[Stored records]
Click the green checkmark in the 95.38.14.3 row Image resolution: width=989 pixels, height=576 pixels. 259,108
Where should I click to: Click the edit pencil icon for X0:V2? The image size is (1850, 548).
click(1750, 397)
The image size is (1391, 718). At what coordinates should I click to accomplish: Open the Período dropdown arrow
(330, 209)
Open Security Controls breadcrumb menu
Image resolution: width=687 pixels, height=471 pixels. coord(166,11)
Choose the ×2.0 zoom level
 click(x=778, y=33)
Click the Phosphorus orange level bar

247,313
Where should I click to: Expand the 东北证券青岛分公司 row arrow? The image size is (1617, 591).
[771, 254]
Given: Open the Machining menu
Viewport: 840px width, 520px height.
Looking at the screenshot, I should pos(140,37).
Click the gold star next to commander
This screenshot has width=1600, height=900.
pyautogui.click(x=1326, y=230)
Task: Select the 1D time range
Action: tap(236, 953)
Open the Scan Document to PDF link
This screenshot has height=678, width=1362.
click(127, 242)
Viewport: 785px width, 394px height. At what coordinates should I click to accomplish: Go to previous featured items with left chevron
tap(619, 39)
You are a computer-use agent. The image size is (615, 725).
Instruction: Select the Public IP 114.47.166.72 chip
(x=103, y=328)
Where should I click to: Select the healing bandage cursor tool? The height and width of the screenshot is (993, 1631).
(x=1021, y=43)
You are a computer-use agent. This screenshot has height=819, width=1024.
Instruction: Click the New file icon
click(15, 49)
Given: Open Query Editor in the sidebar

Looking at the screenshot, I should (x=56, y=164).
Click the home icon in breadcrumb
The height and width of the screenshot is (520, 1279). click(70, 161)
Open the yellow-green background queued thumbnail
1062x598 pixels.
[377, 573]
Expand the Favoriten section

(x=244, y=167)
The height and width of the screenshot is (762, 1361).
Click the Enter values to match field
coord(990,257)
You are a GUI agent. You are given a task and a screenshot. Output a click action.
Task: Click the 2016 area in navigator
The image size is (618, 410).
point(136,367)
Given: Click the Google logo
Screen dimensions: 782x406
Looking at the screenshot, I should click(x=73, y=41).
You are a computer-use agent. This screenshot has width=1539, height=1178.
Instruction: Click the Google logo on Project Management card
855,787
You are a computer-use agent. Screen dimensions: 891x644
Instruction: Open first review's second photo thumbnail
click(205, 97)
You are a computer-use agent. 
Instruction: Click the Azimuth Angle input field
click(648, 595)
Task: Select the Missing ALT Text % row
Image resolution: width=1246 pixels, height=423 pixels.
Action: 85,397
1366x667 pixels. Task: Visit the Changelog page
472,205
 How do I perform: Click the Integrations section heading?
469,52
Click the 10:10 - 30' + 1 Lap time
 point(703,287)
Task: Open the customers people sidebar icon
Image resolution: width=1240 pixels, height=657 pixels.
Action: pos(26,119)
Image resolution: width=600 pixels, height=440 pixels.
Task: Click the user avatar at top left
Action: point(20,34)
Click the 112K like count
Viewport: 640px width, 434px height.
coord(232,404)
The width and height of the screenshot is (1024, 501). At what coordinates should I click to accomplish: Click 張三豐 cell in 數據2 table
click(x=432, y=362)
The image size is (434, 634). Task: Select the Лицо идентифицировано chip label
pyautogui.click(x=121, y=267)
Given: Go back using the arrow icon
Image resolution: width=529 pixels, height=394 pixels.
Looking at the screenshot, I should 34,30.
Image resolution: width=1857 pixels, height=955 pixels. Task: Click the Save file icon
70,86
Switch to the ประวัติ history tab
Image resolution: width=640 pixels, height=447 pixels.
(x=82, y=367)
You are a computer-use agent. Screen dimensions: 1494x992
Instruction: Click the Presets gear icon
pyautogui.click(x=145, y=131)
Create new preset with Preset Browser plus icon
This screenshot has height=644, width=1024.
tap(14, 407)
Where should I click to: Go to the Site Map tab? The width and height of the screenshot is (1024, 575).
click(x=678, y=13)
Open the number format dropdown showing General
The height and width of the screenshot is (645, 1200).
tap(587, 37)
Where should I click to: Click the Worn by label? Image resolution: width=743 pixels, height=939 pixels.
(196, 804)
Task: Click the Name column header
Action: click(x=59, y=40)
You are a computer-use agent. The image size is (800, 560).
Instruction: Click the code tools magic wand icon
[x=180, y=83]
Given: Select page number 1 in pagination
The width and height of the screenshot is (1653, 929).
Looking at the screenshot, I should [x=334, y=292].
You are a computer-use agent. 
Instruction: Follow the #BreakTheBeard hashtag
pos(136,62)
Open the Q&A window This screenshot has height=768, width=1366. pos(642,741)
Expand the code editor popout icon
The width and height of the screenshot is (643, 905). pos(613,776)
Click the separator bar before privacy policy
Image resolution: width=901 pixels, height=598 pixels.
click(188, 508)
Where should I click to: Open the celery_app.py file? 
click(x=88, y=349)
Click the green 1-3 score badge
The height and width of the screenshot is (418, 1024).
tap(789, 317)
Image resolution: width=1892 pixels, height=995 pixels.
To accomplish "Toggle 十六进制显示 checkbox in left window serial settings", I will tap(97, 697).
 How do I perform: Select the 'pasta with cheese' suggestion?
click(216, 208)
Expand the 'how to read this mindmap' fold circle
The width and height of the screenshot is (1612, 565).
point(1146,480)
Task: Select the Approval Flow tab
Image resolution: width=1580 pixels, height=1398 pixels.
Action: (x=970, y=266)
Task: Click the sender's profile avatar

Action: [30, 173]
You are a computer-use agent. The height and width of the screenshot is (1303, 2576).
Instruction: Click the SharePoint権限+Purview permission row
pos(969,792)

*Assignment*: Repeat every record exactly, so that nothing is lost or altered.

*Answer space*:
Click the green checkmark in the 95.38.14.3 row Image resolution: width=989 pixels, height=576 pixels. 259,108
Where should I click to: Click the edit pencil icon for X0:V2? The image size is (1850, 548).
click(1750, 397)
The image size is (1391, 718). At what coordinates should I click to accomplish: Open the Período dropdown arrow
(330, 209)
Open Security Controls breadcrumb menu
Image resolution: width=687 pixels, height=471 pixels. coord(166,11)
Choose the ×2.0 zoom level
 click(x=778, y=33)
Click the Phosphorus orange level bar

247,313
Where should I click to: Expand the 东北证券青岛分公司 row arrow? The image size is (1617, 591).
[771, 254]
Given: Open the Machining menu
Viewport: 840px width, 520px height.
Looking at the screenshot, I should pos(140,37).
Click the gold star next to commander
This screenshot has width=1600, height=900.
pyautogui.click(x=1326, y=230)
Task: Select the 1D time range
Action: tap(236, 953)
Open the Scan Document to PDF link
This screenshot has height=678, width=1362.
click(127, 242)
Viewport: 785px width, 394px height. At what coordinates should I click to accomplish: Go to previous featured items with left chevron
tap(619, 39)
You are a computer-use agent. The image size is (615, 725).
Instruction: Select the Public IP 114.47.166.72 chip
(x=103, y=328)
Where should I click to: Select the healing bandage cursor tool? The height and width of the screenshot is (993, 1631).
(x=1021, y=43)
You are a computer-use agent. This screenshot has height=819, width=1024.
Instruction: Click the New file icon
click(15, 49)
Given: Open Query Editor in the sidebar

Looking at the screenshot, I should (x=56, y=164).
Click the home icon in breadcrumb
The height and width of the screenshot is (520, 1279). click(70, 161)
Open the yellow-green background queued thumbnail
1062x598 pixels.
[377, 573]
Expand the Favoriten section

(x=244, y=167)
The height and width of the screenshot is (762, 1361).
Click the Enter values to match field
coord(990,257)
You are a GUI agent. You are given a task and a screenshot. Output a click action.
Task: Click the 2016 area in navigator
The image size is (618, 410).
point(136,367)
Given: Click the Google logo
Screen dimensions: 782x406
Looking at the screenshot, I should click(x=73, y=41).
You are a computer-use agent. This screenshot has width=1539, height=1178.
Instruction: Click the Google logo on Project Management card
855,787
You are a computer-use agent. Screen dimensions: 891x644
Instruction: Open first review's second photo thumbnail
click(205, 97)
You are a computer-use agent. 
Instruction: Click the Azimuth Angle input field
click(648, 595)
Task: Select the Missing ALT Text % row
Image resolution: width=1246 pixels, height=423 pixels.
Action: 85,397
1366x667 pixels. Task: Visit the Changelog page
472,205
 How do I perform: Click the Integrations section heading?
469,52
Click the 10:10 - 30' + 1 Lap time
 point(703,287)
Task: Open the customers people sidebar icon
Image resolution: width=1240 pixels, height=657 pixels.
Action: pos(26,119)
Image resolution: width=600 pixels, height=440 pixels.
Task: Click the user avatar at top left
Action: point(20,34)
Click the 112K like count
Viewport: 640px width, 434px height.
coord(232,404)
The width and height of the screenshot is (1024, 501). At what coordinates should I click to accomplish: Click 張三豐 cell in 數據2 table
click(x=432, y=362)
The image size is (434, 634). Task: Select the Лицо идентифицировано chip label
pyautogui.click(x=121, y=267)
Given: Go back using the arrow icon
Image resolution: width=529 pixels, height=394 pixels.
Looking at the screenshot, I should 34,30.
Image resolution: width=1857 pixels, height=955 pixels. Task: Click the Save file icon
70,86
Switch to the ประวัติ history tab
Image resolution: width=640 pixels, height=447 pixels.
(x=82, y=367)
You are a computer-use agent. Screen dimensions: 1494x992
Instruction: Click the Presets gear icon
pyautogui.click(x=145, y=131)
Create new preset with Preset Browser plus icon
This screenshot has height=644, width=1024.
tap(14, 407)
Where should I click to: Go to the Site Map tab? The width and height of the screenshot is (1024, 575).
click(x=678, y=13)
Open the number format dropdown showing General
The height and width of the screenshot is (645, 1200).
tap(587, 37)
Where should I click to: Click the Worn by label? Image resolution: width=743 pixels, height=939 pixels.
(196, 804)
Task: Click the Name column header
Action: click(x=59, y=40)
You are a computer-use agent. The image size is (800, 560).
Instruction: Click the code tools magic wand icon
[x=180, y=83]
Given: Select page number 1 in pagination
The width and height of the screenshot is (1653, 929).
Looking at the screenshot, I should [x=334, y=292].
You are a computer-use agent. 
Instruction: Follow the #BreakTheBeard hashtag
pos(136,62)
Open the Q&A window This screenshot has height=768, width=1366. pos(642,741)
Expand the code editor popout icon
The width and height of the screenshot is (643, 905). pos(613,776)
Click the separator bar before privacy policy
Image resolution: width=901 pixels, height=598 pixels.
click(188, 508)
Where should I click to: Open the celery_app.py file? 
click(x=88, y=349)
Click the green 1-3 score badge
The height and width of the screenshot is (418, 1024).
tap(789, 317)
Image resolution: width=1892 pixels, height=995 pixels.
To accomplish "Toggle 十六进制显示 checkbox in left window serial settings", I will tap(97, 697).
 How do I perform: Select the 'pasta with cheese' suggestion?
click(216, 208)
Expand the 'how to read this mindmap' fold circle
The width and height of the screenshot is (1612, 565).
point(1146,480)
Task: Select the Approval Flow tab
Image resolution: width=1580 pixels, height=1398 pixels.
Action: (x=970, y=266)
Task: Click the sender's profile avatar

Action: [30, 173]
You are a computer-use agent. The height and width of the screenshot is (1303, 2576).
Instruction: Click the SharePoint権限+Purview permission row
pos(969,792)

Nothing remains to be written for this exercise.